Ok so until I got on this site I didn't realize how far behind I was on the advancements in drywall! The way we currently do things is that we use a/p (green lid) compound to set paper tape on all joints, (butt joints land on the middle of a stud), and we use nails to set our metal corner bead. For obtuse angles we use the heavy duty paper tape, straight-flex I think is the name, what they sell at HD. For the final coats we use light weight compound (blue lid). 

But now that I've done some reading and searched a few items, I'm blown away by how much I don't know. But anyway I think I'm catching this right in time because I am actually in the process of renovating my own house. If you're expecting pictures of the drywall, please don't hold your breath as I only get around to working on it a few nights and mostly weekends as I'm busy doing paying jobs in order to pay for my remodel! 

But anyway, here is what I am interested in...

-Landing joints between the studs and using butt board from Trim-Tex. Seems simple enough and I'll be ordering a few boxes for my home and hopefully be able to convince my boss to start using them to.

-On the seams and inside corners, switching from paper tape to fibafuse. Does anyone still prefer paper over fibafuse? Has fibafuse turned out to have any long-term issues?

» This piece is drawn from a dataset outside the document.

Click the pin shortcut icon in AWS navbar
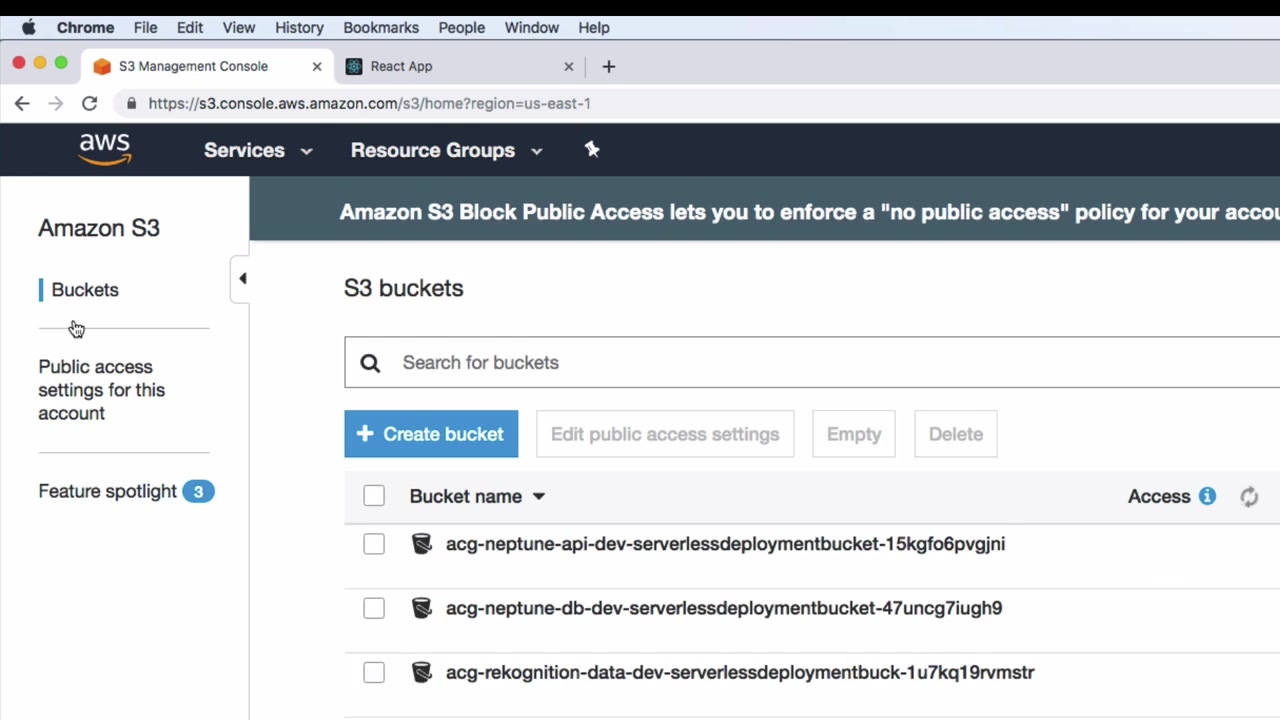 (592, 150)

-For my beads, using Trim Tex beads. Same for my obtuse angles. My question is what approach would you recommend? Should I get the staple and glue kind or the mud set kind? I don't mind investing money in a tool for the mud set bead, but I'd like to get some good use out of the tool. So getting a bead applicator and a compound tube might be a little too much for me. Like I said in my intro I am a carpenter by trade and only do occasional finishing on a remodel. So I would like to stay away from a 1 trick pony unless its really worth it. That being said, would the hopper be a better choice? I think it would be if I could run the fibafuse through it, mud set beads, mud set splayed beads, etc. That way I could get much more use out of it then a bead applicator.

-For embedding the beads, is the bead roller really helpful? I do all my finishing by hand; is the trim tex bead difficult to set this way?

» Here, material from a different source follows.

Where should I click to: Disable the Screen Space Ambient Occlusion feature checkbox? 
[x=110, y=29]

-The trim-tex beads have the I-beam design, but it looks like the outside corner of it is proud of the flanges by a considerable amount. Do these beads cause you to have to build out the corner very much, thus causing issues running baseboard and crown? My biggest pet peeve with corner beads are guys that put too much compound on the bead to cover the metal, and so they build out the corner so much it looks like crap. Does this happen with the trim-tex?

-For embedding my tape and bead, should I switch to hot mud with mud max? Easy sand or durabond?

-And I'll definitely have to try out that shim on a roll.

Thanks for any help you guys can give...I used the search function and read til my eyes hurt  so now im hoping I can get a few specific questions answered.

-Gary


----------



## PrecisionTaping (Feb 2, 2012)

Seeing as how there's a million questions here, I'll try to keep short and to the point.

-Landing joints between the studs and using butt board from Trim-Tex. Seems simple enough and I'll be ordering a few boxes for my home and hopefully be able to convince my boss to start using them to.

This wasn't an actual question, But yes, do it!

-On the seams and inside corners, switching from paper tape to fibafuse. Does anyone still prefer paper over fibafuse? Has fibafuse turned out to have any long-term issues?

Allot of people still prefer paper over fibafuse! Probably 90% of the world. Those are the 90% who haven't tried it yet however.
Those of us that have tried, love it.
I wouldn't say long-term issues, I'd say beginner issues.

-For my beads, using Trim Tex beads. Same for my obtuse angles. My question is what approach would you recommend? Should I get the staple and glue kind or the mud set kind? I don't mind investing money in a tool for the mud set bead, but I'd like to get some good use out of the tool. So getting a bead applicator and a compound tube might be a little too much for me. Like I said in my intro I am a carpenter by trade and only do occasional finishing on a remodel. So I would like to stay away from a 1 trick pony unless its really worth it. That being said, would the hopper be a better choice? I think it would be if I could run the fibafuse through it, mud set beads, mud set splayed beads, etc. That way I could get much more use out of it then a bead applicator.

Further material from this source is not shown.